Explanation: Ten thousand years ago, before the dawn of recorded human history, a new light must suddenly have appeared in the night sky and faded after a few weeks. Today we know this light was an exploding star and record the colorful expanding cloud as the Veil Nebula. Pictured above is the west end of the Veil Nebula known technically as NGC 6960 but less formally as the Witch's Broom Nebula. The rampaging gas gains its colors by impacting and exciting existing nearby gas. The supernova remnant lies about 1400 light-years away towards the constellation of Cygnus. This Witch's Broom actually spans over three times the angular size of the full Moon. The bright blue star 52 Cygnus is visible with the unaided eye from a dark location but unrelated to the ancient supernova.
Happy New Year!
Unfortunately, the last Northern Hemisphere visible supernova was seen in 1604.
Sanduleak 69-202 explodes; light reaches us in 1987.
Hubble image of the expanding shockwaves from the remnant.
Kepler's Supernova was observed in the constellation Ophiuchus on October 9th 1604, when it was already brighter than other stars (didn't anyone look up in those days?) and approaching Jupiter's brightness.
Here is a ROSAT X-ray image of the remnant:
I'm of the opinion that the guy who wrote that book knows less about astrophysics than I do about the geography of Pluto.

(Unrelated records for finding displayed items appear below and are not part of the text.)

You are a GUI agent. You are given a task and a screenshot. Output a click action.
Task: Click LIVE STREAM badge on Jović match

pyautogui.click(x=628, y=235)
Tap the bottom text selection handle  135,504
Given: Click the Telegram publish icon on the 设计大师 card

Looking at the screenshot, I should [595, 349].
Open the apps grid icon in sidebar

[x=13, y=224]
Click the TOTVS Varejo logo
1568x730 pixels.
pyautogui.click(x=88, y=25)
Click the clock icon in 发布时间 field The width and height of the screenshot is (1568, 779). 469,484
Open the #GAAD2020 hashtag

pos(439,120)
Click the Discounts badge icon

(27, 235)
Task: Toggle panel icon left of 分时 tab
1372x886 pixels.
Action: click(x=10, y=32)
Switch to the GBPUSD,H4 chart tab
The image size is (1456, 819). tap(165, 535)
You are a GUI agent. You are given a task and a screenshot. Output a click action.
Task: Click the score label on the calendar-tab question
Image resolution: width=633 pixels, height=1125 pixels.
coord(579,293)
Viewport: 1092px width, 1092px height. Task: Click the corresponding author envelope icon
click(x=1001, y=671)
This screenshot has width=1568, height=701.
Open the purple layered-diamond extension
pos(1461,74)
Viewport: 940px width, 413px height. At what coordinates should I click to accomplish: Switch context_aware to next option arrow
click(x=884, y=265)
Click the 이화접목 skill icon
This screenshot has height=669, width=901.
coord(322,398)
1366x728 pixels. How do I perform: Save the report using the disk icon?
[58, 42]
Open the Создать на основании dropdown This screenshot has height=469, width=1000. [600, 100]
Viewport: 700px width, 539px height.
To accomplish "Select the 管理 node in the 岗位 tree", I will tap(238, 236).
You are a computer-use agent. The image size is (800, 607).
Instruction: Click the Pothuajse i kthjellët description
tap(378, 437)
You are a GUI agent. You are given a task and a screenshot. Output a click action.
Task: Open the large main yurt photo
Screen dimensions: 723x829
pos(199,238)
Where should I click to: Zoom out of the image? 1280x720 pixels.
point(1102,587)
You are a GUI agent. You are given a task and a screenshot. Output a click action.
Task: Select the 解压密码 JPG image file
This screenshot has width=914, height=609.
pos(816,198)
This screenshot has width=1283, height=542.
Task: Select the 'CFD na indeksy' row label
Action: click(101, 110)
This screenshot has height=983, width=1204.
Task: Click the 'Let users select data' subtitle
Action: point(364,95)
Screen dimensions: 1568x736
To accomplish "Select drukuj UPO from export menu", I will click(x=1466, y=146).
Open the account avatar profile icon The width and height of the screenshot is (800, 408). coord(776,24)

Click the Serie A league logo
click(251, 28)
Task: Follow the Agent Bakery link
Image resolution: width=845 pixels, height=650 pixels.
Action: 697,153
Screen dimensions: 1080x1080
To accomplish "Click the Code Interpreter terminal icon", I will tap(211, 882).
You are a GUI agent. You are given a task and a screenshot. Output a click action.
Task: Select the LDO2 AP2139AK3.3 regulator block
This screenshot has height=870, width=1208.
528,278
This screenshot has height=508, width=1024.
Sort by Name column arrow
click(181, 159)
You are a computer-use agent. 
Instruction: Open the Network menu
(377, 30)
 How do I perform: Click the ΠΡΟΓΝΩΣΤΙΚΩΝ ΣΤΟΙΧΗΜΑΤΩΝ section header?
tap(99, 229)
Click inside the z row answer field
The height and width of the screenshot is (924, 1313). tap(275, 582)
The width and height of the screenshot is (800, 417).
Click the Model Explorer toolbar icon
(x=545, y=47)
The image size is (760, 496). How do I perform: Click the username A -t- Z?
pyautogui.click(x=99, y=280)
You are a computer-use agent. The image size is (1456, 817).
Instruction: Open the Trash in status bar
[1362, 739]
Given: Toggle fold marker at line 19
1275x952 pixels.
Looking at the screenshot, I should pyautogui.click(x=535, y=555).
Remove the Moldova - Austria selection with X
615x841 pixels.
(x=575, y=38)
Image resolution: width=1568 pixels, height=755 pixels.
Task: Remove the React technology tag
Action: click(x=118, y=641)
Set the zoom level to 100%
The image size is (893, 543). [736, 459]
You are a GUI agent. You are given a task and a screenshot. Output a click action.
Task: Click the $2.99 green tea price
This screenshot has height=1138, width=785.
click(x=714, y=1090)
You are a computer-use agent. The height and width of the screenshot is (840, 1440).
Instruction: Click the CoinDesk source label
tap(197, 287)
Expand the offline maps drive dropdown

The object in question is called 2001 KX76. It seems to be about 900 miles in diameter (this determined from estimates of distance, brightness and albedo [reflectivity]). This would make it larger than Pluto's moon Charon but smaller than Pluto itself.
A brown dwarf has to have, let's say, 20 times JUPITER'S mass. You can't compress that kind of real estate into a 900-mile-diameter sphere without some special conditions. Those conditions don't exist unless nuclear fusion is present - most definitely NOT found in a brown dwarf.
So the amount of mass in 2001 KX76 is limited. That we can observe from its orbit and perturbations. You see, the author of that book you mentioned forgot about the inverse square law. The gravitational pull of an object decreases as a square of the increasing distance. Thus if an object is twice as far away, its gravitational influence is four times weaker, three times farther is nine times weaker, etc. This is why the moon raises higher ocean tides than the sun. Moon is so much smaller but so much closer. Now, if all the moon does at its nearby location is raise tides, how is a 900-mile-wide chunk of rock whizzing by at a much greater distance going to do worse?
But then I'm just an amateur. For knowledgable details the FReeper to ask is Physicist. I'm willing to bet he's written a paper on this or knows someone who has.